Decisions to fund treatments outside their licensed indication are being left to local discretion, a Conservative peer has claimed. Skip related content
Earl Howe, an opposition health spokesman, expressed his concerns during last week's debate on primary care trusts and the off-label use of medicines in near-label conditions.
"My Lords, I am raising an issue which to the casual reader of the order paper may look rather abstruse but which is in fact the very opposite; and it is an issue which has far-reaching implications both for patients and for the NHS," he said.
"Medicines are used off label when they are not licensed for the particular indication to which they are applied."
Earl Howe said many cancers, "particularly some of the rarer cancers," are treated with a medicine used off label.
"There are also a number of less common auto-immune conditions for which the treatment is unlicensed," he added.
"Rituximab is licensed to treat rheumatoid arthritis, but doctors also use it to treat vasculitis, which is a disease affecting the blood vessels.
"Infliximab is licensed to treat Crohn's disease, ulcerative colitis and ankylosing spondylitis, among other conditions, but it is also prescribed off label for the treatment of Behcet's disease."
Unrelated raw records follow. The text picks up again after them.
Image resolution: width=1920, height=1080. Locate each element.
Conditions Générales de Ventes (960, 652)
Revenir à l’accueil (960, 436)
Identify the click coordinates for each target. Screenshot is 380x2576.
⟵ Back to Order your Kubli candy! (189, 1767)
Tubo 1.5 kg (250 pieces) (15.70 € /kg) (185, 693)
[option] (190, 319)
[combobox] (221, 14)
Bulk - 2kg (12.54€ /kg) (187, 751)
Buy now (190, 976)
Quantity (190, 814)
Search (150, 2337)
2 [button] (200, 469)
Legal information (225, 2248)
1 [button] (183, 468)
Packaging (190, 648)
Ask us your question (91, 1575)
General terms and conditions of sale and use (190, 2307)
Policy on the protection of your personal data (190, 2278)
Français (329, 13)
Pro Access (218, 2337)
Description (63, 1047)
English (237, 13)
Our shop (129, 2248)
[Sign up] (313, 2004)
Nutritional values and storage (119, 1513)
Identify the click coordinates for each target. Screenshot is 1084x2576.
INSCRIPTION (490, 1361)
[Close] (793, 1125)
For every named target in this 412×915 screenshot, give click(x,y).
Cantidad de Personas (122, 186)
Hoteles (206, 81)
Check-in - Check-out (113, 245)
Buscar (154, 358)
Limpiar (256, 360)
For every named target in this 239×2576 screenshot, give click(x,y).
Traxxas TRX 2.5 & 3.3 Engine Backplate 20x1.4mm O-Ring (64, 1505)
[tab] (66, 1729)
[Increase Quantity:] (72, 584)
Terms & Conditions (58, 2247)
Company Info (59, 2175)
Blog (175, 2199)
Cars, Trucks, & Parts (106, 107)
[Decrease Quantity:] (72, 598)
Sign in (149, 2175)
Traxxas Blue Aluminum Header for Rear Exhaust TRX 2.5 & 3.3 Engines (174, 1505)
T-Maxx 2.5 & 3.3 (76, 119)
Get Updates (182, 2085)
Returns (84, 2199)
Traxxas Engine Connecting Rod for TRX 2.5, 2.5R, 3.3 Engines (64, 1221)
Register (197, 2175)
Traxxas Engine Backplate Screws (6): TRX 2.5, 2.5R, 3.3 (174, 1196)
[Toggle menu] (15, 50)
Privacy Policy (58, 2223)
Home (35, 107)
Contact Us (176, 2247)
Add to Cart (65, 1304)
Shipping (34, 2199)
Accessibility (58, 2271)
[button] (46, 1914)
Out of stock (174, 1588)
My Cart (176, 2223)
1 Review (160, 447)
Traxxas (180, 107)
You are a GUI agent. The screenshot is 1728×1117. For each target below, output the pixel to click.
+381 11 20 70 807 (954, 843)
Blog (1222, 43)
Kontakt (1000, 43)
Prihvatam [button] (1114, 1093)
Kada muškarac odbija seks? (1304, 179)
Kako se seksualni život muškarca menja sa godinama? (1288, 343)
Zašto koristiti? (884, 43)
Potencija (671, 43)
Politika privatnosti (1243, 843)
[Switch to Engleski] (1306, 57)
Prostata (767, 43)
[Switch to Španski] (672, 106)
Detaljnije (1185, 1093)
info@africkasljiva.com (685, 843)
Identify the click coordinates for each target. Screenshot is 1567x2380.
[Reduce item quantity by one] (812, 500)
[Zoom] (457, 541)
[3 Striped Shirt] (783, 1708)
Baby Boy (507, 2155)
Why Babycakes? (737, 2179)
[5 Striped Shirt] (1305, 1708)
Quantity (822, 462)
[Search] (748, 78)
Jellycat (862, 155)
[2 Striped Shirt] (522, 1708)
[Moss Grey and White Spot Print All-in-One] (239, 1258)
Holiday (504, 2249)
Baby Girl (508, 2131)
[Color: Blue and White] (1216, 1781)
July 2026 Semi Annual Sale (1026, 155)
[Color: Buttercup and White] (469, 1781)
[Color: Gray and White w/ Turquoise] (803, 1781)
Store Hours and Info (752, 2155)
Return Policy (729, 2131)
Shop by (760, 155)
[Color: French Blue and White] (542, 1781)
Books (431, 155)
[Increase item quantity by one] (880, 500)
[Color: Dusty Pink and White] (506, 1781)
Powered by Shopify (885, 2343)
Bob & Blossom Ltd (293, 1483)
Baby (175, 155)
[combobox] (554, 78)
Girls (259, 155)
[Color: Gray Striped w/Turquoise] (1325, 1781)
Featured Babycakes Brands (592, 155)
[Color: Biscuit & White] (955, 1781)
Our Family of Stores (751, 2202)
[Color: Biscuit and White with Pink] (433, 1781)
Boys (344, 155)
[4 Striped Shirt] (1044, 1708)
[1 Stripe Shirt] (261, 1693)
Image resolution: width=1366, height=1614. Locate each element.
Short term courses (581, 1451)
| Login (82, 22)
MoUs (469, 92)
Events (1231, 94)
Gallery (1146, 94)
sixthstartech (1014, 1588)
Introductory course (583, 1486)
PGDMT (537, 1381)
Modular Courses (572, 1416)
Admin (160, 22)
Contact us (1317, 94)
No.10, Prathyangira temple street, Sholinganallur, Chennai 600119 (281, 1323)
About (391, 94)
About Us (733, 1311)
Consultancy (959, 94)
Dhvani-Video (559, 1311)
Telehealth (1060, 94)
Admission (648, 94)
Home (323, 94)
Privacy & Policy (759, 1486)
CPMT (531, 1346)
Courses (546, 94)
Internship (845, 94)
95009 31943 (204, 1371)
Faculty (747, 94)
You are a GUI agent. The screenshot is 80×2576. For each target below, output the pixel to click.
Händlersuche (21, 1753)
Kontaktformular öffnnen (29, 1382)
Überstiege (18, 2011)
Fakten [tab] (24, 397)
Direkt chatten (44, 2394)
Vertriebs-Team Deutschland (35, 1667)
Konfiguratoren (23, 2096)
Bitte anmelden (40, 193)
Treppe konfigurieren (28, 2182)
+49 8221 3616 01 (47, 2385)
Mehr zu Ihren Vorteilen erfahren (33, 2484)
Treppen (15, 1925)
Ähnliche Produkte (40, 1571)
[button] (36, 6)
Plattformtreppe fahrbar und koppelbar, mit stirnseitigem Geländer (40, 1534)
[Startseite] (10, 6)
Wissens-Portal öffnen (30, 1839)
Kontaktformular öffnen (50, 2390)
The National Institute for Health and Clinical Excellence (NICE) provides funding directions at a national level only for medicines used in their licensed indication, Earl Howe said.
"There can be no NICE guidance for a drug's off-label use, and hence no mandatory funding direction at national level.
"That inevitably means that decisions about the funding of treatments outside their licensed indication are left to local discretion."
And the unit cost for off-label treatments are often relatively high, leaving people suffering from cancer particularly rarer cancer vulnerable to funding decisions.
"For those who need off-label medicines, the postcode lottery is a stark reality, and health inequalities are accentuated," he argued.
Earl Howe expressed his concern at the "alarming findings" in the recent report published by the Rarer Cancers Forum.
The report highlighted that nearly a third of hospital trusts which responded to the audit said that they had "no protocol in place for off-label treatments".
He called for increased evidence about the uses of off-label medicines and their clinical outcomes.
And, a collaborative commissioning arrangement could combine the skills of hospital specialists and primary care trust (PCT) commissioners, he suggested.
Highlighting the issue of Lucentis versus Avastin in the treatment of age-related macular degeneration, Lord Kirkwood of Kirkhope (Lib Dem) argued that there are "perverse incentives for pharmaceutical companies within the licensing system".
He described indefensible" the variations of treatment across the health service.
The use of off-label treatments in rarer cancers presents a particular challenge, Baroness Thornton (Lab, Government Whip) acknowledged.
She stated that the NHS constitution includes the right to expect "rational PCT funding decisions on drugs".
The government has produced a set of public-facing principles to inform PCT decision-making, Baroness Thornton announced.
This will support the improvement of local processes.